A lista de prioridades na mesa é a seguinte:
- Protecionismo e tarifas: Resposta ao aumento das barreiras tarifárias e não tarifárias unilaterais, incluindo as tarifas propostas de 25% sobre determinados produtos.
- Reforma da OMC: Promover uma reforma significativa da Organização Mundial do Comércio, em particular através da restauração do Órgão de Apelação.
- Cooperação nas cadeias de abastecimento: Expandir a colaboração nos setores da agricultura, saúde, energia e cadeias de abastecimento para reduzir a vulnerabilidade a perturbações globais.
- Fundo de Comércio do Sul Global: Explorar mecanismos para proteger as economias em desenvolvimento e apoiar as micro, pequenas e médias empresas (MPMEs) durante conflitos comerciais.
- Facilitação do Comércio e Investimento: Incentivar estruturas de comércio e investimento mais robustas entre os membros do BRICS, incluindo o uso de moedas digitais para reduzir a dependência do dólar americano.
- Sustentabilidade e Normas: Promover o Quadro de Comércio e Desenvolvimento Sustentável dos BRICS.
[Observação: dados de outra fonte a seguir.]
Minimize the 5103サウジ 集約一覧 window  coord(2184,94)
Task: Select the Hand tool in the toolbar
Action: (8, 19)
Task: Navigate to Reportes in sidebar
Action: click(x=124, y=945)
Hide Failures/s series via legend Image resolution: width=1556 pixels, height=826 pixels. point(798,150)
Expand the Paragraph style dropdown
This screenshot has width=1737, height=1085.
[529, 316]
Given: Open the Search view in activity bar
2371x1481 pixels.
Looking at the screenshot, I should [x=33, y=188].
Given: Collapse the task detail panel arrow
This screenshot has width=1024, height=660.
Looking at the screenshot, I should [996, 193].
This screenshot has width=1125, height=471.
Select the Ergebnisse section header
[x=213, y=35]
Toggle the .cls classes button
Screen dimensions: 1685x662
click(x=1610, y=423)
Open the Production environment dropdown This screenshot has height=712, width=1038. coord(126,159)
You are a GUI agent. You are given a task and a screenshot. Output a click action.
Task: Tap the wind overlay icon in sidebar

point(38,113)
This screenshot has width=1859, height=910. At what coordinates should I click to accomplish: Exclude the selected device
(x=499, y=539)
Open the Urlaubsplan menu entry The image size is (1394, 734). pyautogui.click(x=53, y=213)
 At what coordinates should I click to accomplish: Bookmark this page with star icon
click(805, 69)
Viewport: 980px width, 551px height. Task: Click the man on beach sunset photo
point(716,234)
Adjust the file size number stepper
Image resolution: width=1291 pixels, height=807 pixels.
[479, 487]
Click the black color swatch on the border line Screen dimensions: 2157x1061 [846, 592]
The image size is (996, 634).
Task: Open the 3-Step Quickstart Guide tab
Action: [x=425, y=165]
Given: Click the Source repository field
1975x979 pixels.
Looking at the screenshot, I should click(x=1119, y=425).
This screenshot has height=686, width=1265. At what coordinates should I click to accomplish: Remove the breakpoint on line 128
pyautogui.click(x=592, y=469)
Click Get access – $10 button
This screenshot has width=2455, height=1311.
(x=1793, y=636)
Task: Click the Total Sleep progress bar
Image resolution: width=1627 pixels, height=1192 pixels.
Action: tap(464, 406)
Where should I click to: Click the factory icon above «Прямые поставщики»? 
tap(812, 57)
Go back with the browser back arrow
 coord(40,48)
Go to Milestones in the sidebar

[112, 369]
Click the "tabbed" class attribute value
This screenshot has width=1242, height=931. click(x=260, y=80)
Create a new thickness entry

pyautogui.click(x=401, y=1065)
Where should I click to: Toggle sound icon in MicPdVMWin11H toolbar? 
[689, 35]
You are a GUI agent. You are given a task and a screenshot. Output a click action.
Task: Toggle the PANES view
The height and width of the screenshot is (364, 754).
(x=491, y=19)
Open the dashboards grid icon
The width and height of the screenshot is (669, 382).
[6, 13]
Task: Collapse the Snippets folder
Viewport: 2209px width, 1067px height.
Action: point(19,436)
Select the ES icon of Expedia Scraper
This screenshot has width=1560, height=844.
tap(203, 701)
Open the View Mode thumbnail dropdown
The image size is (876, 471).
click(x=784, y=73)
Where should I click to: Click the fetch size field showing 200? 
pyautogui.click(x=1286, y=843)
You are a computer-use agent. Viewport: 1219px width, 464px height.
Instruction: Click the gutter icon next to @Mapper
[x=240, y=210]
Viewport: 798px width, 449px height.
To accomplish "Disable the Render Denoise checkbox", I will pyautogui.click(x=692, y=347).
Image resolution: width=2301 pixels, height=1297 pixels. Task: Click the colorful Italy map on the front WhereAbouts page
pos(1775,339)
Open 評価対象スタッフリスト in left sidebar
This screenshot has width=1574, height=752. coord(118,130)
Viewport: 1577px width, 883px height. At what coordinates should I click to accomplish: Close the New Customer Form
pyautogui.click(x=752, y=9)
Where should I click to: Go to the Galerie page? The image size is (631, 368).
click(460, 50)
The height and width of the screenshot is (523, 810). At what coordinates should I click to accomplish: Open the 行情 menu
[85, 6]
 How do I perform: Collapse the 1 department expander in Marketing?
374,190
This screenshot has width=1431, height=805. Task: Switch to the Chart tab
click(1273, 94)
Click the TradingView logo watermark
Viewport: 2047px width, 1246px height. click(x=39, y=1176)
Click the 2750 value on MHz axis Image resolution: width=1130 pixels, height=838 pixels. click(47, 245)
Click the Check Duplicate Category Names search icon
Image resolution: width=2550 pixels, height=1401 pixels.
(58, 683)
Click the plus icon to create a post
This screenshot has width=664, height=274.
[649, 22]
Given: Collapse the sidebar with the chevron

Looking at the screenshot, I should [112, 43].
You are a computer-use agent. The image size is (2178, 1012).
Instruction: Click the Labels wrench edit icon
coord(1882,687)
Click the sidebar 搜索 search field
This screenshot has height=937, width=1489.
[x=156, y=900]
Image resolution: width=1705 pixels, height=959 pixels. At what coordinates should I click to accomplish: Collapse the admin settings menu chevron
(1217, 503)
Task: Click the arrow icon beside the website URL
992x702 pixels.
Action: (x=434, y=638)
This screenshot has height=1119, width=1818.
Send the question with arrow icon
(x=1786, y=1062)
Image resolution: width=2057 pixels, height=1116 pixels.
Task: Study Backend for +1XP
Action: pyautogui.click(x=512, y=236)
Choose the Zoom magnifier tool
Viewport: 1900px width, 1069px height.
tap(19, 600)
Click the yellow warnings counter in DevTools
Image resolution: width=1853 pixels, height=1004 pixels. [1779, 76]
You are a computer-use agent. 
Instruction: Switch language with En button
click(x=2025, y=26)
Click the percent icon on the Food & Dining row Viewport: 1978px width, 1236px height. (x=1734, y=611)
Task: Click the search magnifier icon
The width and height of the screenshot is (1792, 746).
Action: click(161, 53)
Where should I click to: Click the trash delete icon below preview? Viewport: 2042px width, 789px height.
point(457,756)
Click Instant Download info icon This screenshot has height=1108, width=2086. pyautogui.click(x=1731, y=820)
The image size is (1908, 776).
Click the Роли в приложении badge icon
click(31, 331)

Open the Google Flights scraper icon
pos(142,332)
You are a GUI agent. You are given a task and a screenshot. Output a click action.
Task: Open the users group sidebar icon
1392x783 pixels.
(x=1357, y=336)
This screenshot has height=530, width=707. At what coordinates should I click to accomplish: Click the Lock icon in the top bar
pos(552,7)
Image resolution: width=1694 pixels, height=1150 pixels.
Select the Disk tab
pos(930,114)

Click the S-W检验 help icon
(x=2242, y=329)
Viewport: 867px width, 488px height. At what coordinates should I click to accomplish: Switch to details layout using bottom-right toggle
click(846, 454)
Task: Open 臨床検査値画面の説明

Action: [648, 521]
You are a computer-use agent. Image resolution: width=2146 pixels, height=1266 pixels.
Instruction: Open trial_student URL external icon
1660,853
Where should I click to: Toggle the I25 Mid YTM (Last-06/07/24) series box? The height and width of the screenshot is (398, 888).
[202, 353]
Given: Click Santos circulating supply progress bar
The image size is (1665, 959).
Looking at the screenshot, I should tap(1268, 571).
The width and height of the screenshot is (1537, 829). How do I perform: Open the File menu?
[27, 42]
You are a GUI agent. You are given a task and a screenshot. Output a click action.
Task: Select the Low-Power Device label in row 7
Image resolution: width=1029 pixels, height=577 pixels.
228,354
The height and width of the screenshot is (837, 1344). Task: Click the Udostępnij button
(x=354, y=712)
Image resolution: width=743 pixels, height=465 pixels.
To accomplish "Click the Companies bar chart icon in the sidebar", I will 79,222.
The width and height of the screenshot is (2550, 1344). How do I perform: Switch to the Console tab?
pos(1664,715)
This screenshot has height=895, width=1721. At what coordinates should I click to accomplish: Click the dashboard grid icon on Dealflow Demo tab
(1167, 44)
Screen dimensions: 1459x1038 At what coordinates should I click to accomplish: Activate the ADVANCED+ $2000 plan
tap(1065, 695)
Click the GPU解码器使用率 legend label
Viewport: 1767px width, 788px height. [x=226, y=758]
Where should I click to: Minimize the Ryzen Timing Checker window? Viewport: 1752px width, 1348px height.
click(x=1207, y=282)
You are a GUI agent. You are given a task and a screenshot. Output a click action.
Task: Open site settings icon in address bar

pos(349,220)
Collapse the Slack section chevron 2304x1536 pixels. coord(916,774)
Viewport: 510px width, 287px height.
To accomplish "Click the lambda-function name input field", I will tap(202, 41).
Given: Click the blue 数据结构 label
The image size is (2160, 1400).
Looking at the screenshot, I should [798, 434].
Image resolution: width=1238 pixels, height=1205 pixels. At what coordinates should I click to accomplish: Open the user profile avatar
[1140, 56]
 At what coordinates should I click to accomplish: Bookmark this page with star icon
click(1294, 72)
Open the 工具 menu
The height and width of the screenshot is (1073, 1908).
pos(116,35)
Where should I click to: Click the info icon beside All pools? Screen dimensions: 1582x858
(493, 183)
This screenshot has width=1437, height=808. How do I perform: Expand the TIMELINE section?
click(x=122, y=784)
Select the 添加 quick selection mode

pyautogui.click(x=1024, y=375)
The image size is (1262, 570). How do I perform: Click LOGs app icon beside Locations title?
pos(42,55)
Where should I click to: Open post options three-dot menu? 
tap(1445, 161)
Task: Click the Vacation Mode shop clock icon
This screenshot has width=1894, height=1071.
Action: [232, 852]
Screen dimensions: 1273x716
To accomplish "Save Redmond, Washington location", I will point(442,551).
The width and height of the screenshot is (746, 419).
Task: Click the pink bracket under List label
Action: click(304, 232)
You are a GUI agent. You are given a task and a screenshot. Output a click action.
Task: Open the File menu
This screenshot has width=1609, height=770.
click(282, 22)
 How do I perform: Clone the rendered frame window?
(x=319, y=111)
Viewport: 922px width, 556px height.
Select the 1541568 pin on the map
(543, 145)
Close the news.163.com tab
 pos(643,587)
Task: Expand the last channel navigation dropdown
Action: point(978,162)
Com o agravamento da fragmentação geopolítica e geoeconômica devido a múltiplas crises globais e à contínua diversificação e evolução das economias dos países BRICS, torna-se cada vez mais necessário alinhar a inovação, o crescimento industrial e o desenvolvimento empresarial aos princípios de equidade, sustentabilidade e inclusão.